Problem statement >> Rewrite the lines below, substituting "Directive" for every occurrence of "Instruction" and leaving everything else unchanged.

(Entries from a dataset)
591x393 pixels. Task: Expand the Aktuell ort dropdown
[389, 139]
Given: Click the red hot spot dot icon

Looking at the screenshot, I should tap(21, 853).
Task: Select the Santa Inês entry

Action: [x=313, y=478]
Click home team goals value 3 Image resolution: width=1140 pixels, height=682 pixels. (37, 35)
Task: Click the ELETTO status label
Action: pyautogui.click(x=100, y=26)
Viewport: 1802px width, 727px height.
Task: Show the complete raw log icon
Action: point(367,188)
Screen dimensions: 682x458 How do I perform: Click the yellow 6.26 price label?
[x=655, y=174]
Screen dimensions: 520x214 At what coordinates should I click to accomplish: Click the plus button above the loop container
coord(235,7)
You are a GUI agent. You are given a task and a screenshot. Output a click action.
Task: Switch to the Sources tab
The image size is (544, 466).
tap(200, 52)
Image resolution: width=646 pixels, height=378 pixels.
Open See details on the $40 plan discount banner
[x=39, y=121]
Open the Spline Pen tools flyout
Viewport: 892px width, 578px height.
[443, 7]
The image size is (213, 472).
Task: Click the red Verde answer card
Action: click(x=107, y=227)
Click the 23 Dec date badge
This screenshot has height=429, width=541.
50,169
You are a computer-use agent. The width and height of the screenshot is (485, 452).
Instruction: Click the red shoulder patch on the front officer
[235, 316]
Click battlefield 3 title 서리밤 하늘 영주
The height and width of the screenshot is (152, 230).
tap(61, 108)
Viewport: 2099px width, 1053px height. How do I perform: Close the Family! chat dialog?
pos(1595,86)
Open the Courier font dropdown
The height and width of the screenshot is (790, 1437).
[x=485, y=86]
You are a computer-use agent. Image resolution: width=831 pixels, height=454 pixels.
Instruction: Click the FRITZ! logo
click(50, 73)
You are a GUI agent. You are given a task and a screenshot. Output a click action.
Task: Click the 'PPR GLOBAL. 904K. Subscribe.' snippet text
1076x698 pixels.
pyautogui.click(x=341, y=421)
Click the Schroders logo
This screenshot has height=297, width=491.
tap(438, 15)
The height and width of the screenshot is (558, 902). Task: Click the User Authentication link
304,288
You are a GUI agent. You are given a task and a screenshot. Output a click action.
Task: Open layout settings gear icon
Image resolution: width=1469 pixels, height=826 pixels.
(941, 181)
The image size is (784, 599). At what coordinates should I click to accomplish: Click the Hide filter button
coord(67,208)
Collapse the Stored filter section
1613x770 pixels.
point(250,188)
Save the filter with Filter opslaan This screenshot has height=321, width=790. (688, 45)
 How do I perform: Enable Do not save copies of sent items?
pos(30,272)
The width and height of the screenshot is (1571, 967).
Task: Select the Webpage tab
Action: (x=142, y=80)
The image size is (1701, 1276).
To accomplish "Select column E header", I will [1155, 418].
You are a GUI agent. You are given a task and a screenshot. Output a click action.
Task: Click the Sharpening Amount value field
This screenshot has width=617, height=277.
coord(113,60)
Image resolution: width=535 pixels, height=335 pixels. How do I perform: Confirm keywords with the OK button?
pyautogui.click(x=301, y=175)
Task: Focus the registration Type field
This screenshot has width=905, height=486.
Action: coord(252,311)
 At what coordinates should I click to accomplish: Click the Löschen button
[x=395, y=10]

Result of this exercise >>
591x393 pixels. Task: Expand the Aktuell ort dropdown
[389, 139]
Given: Click the red hot spot dot icon

Looking at the screenshot, I should tap(21, 853).
Task: Select the Santa Inês entry

Action: [x=313, y=478]
Click home team goals value 3 Image resolution: width=1140 pixels, height=682 pixels. (37, 35)
Task: Click the ELETTO status label
Action: pyautogui.click(x=100, y=26)
Viewport: 1802px width, 727px height.
Task: Show the complete raw log icon
Action: point(367,188)
Screen dimensions: 682x458 How do I perform: Click the yellow 6.26 price label?
[x=655, y=174]
Screen dimensions: 520x214 At what coordinates should I click to accomplish: Click the plus button above the loop container
coord(235,7)
You are a GUI agent. You are given a task and a screenshot. Output a click action.
Task: Switch to the Sources tab
The image size is (544, 466).
tap(200, 52)
Image resolution: width=646 pixels, height=378 pixels.
Open See details on the $40 plan discount banner
[x=39, y=121]
Open the Spline Pen tools flyout
Viewport: 892px width, 578px height.
[443, 7]
The image size is (213, 472).
Task: Click the red Verde answer card
Action: click(x=107, y=227)
Click the 23 Dec date badge
This screenshot has height=429, width=541.
50,169
You are a computer-use agent. The width and height of the screenshot is (485, 452).
Directive: Click the red shoulder patch on the front officer
[235, 316]
Click battlefield 3 title 서리밤 하늘 영주
The height and width of the screenshot is (152, 230).
tap(61, 108)
Viewport: 2099px width, 1053px height. How do I perform: Close the Family! chat dialog?
pos(1595,86)
Open the Courier font dropdown
The height and width of the screenshot is (790, 1437).
[x=485, y=86]
You are a computer-use agent. Image resolution: width=831 pixels, height=454 pixels.
Directive: Click the FRITZ! logo
click(50, 73)
You are a GUI agent. You are given a task and a screenshot. Output a click action.
Task: Click the 'PPR GLOBAL. 904K. Subscribe.' snippet text
1076x698 pixels.
pyautogui.click(x=341, y=421)
Click the Schroders logo
This screenshot has height=297, width=491.
tap(438, 15)
The height and width of the screenshot is (558, 902). Task: Click the User Authentication link
304,288
You are a GUI agent. You are given a task and a screenshot. Output a click action.
Task: Open layout settings gear icon
Image resolution: width=1469 pixels, height=826 pixels.
(941, 181)
The image size is (784, 599). At what coordinates should I click to accomplish: Click the Hide filter button
coord(67,208)
Collapse the Stored filter section
1613x770 pixels.
point(250,188)
Save the filter with Filter opslaan This screenshot has height=321, width=790. (688, 45)
 How do I perform: Enable Do not save copies of sent items?
pos(30,272)
The width and height of the screenshot is (1571, 967).
Task: Select the Webpage tab
Action: (x=142, y=80)
The image size is (1701, 1276).
To accomplish "Select column E header", I will [1155, 418].
You are a GUI agent. You are given a task and a screenshot. Output a click action.
Task: Click the Sharpening Amount value field
This screenshot has width=617, height=277.
coord(113,60)
Image resolution: width=535 pixels, height=335 pixels. How do I perform: Confirm keywords with the OK button?
pyautogui.click(x=301, y=175)
Task: Focus the registration Type field
This screenshot has width=905, height=486.
Action: coord(252,311)
 At what coordinates should I click to accomplish: Click the Löschen button
[x=395, y=10]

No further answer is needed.